# ENTRIES PROVIDED
***
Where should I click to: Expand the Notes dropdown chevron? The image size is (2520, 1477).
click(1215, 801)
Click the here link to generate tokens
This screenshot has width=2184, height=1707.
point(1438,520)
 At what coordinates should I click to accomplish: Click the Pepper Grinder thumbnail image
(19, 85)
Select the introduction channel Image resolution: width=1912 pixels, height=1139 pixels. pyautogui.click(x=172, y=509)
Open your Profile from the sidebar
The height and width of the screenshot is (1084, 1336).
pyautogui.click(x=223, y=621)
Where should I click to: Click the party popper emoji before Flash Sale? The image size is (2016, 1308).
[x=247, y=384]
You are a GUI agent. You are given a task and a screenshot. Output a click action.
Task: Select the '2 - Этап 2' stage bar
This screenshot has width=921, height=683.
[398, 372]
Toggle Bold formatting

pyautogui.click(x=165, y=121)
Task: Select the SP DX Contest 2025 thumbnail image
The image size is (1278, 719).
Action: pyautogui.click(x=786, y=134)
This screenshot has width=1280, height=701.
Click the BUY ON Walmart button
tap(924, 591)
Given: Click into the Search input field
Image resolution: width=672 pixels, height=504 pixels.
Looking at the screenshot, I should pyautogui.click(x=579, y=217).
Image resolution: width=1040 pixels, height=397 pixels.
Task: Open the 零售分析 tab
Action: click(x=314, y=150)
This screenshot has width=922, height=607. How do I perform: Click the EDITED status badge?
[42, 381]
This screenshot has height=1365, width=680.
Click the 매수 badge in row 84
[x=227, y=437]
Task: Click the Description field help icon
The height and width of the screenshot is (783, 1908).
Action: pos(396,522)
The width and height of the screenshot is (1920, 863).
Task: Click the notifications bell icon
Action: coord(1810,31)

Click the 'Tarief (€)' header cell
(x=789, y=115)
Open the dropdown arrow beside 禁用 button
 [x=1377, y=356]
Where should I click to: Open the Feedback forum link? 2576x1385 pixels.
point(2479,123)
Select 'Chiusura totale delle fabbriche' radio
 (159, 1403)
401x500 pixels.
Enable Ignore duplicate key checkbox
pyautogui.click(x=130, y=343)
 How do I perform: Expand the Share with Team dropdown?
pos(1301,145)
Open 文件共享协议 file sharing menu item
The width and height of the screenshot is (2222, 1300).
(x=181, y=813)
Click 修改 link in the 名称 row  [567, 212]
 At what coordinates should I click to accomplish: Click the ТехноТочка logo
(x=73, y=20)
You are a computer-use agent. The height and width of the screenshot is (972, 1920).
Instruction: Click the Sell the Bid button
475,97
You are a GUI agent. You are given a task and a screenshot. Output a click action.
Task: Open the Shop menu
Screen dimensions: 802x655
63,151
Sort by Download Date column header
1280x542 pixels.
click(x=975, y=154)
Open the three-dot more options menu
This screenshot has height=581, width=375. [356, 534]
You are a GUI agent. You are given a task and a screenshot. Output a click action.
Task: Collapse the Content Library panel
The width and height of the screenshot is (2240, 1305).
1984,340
***
# WHAT NEEDS TO BE DONE
Which lines of the material above contain the string "icon"? Copy each of them in full.

# ANSWER TO THIS PROBLEM
Task: Click the Description field help icon
Task: Click the notifications bell icon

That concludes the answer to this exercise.